From the wicked ones to digital cucu, here are ten types of Kenyan mothers-in-law
Mothers-in-law come in black and white. There are good ones and nasty ones. A kind-hearted mother-in- law is a blessing from Heaven while a troublesome one can make a man think twice about his marriage. Sadly, unless she goes to visit St Peter’s (God forbid) , they are part and parcel of the family unit that you can’t wish away.
Here are 10 types of mother-in-laws the boy child has to deal with.
1. Forever 18
These are mothers who have refused to age. They are in denial, of some sorts. They sing Justin Beiber’s song line for line and they can rap better than Mejja. They are usually the first to know DMX has died and they will post it in the family WhatsApp group, alongside a clip of their favourite DMX song.

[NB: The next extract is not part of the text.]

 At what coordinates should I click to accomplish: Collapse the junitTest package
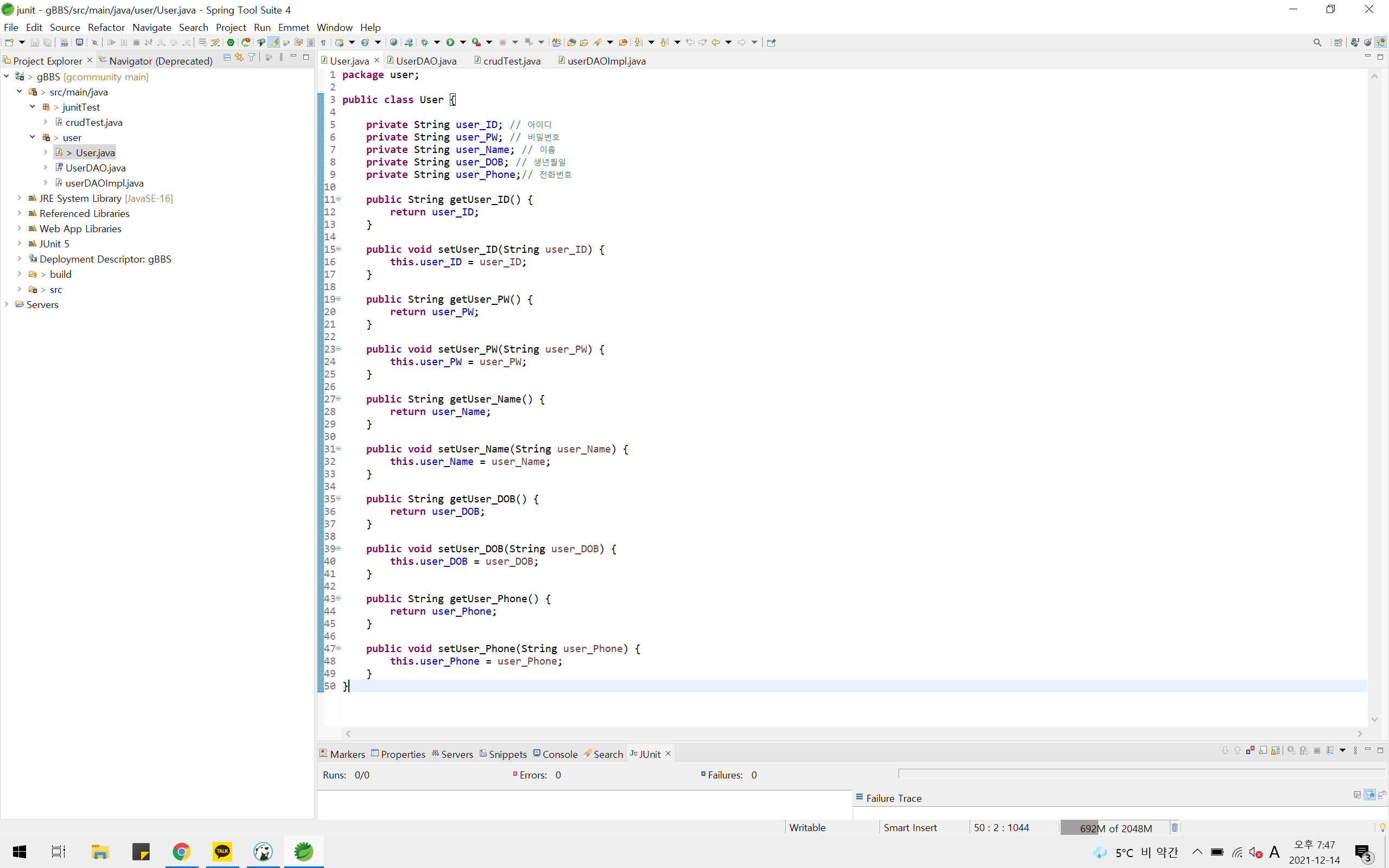pos(32,107)
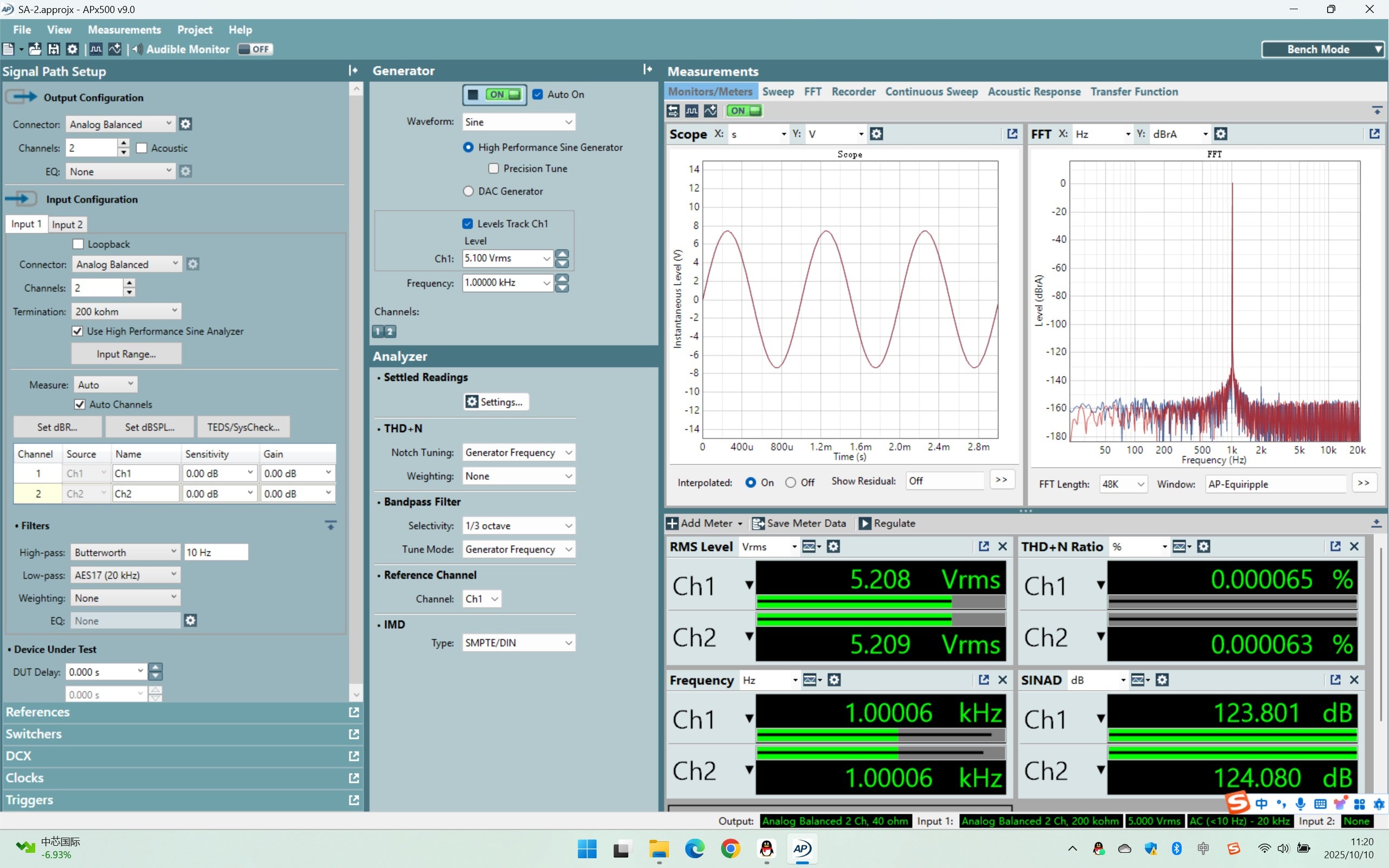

For the ‘forever 18’ mothers-in -law, going out of town for a weekend means going to Naivasha for camping, forgetting she has arthritis that keeps her awake most of the nights.
2. Prayer warriors
These are the women whose souls will leave earth on an express chariot of fire on the day parapanda italia. They are pious. They are holy. Alcohol has never been served in their houses and no stronger drink has passed through their lips other than chai. They lead in church activities, attend every funeral, kesha and crusade. They will pray for everything. They will hold special prayers for Raila, BBI, hawkers in the streets and the late Duke of Edinburgh, Prince Phillip!
3. Corporate cucu
These are mothers-in- law who are at the apex of their careers. Running multimillion empires with hundreds of men reporting to them. Their time is usually precious and you can just turn up at their gate at lunchtime. You have to call, be scheduled and included in the guest list. They usually have no time for pesky grandchildren who will ruin her living room by spilling juice on a handwoven Persian rug bought in Italy for Sh700,000 in 2019 when she went to meet Bill Gates at World’s Top 500 CEOs Summit.
4. Health conscious
These mothers want to live forever. So they check what goes into their body. Their drinking water must have chia seeds. Their diet is gluten free. They don’t eat any processed food and grandchildren hate visiting them because everything on the menu is either boiled or steamed. Even during her daughter’s ruracio, visitors were served brown rice, brown ugali, uji ya wimbi and boiled meat.
5. Wicked, wicked ones
These are devil reincarnates on earth. They sow seeds of discord everywhere they go. When she opens her mouth to talk, you are bound to fight with your wife. Her children grew up, fled the coop and don’t want to visit. Her husband is dead or dying from lifelong stress. Even flowers in her garden can’t blossom by the sheer weight of the negative energy she possesses.
6. Leave me alone
This is the mother-in-law who loves her space and peace. She is very much okay with once a year family gatherings where she will pop in for two hours and then disappear. She won’t call to ask about her grandchildren and most times, she forgets how many grandchildren she has, doesn’t know her son -in-law’s second name and even under the threat of torture, still won’t be able to tell if the son-in-law is a lawyer or a businessman.
7. The matriarch
When you marry into such a family, it’s the man who moves in. She will be in the forefront of securing her daughter and husband a home, probably within her compound. She will give the son-in-law her car as a gift. She will make sure the son-in-law is employed in the family business and will even name the grandchildren and decide where they go to school. They are usually overbearing because they are wealthy, idle and have enough time to manage their children’s lives.
8. Dot com
These are the ones who know every latest technological trend. They were on Netflix before anybody knew what that was. They have email addresses like [email protected] They read Kenya’s top website, Standardmedia.co.ke religiously and they know who and why @CNyakundi is writing hard hitting stories about a certain businessman.
9. The academics
These are the mothers-in-law who value education and hold a PhD. Their children never did well in school so they hope their grandchildren will get PhDs at 22 years. Everything in their life is focused around education and at family functions, they introduce themselves by saying, “My name is Dr Matilda Vas Deferens-Oluoch PhD, and this is my husband Professor Dr Engineer Martin Gallstone Oluoch.”
10. The business lady
These mothers-in-law live, breathe and eat business. Upon meeting a prospective son-in-law, she will pull her daughter aside and ask how much the man makes. If not CEO level salary, she will quickly introduce the doctor son-in-law to importing mitumba bales, running an agency sending house helps and watchmen to Gulf states, selling land in Kajiado, building apartments in Kamulu, running three pharmacies in Umoja and a keg joint near a students hostel.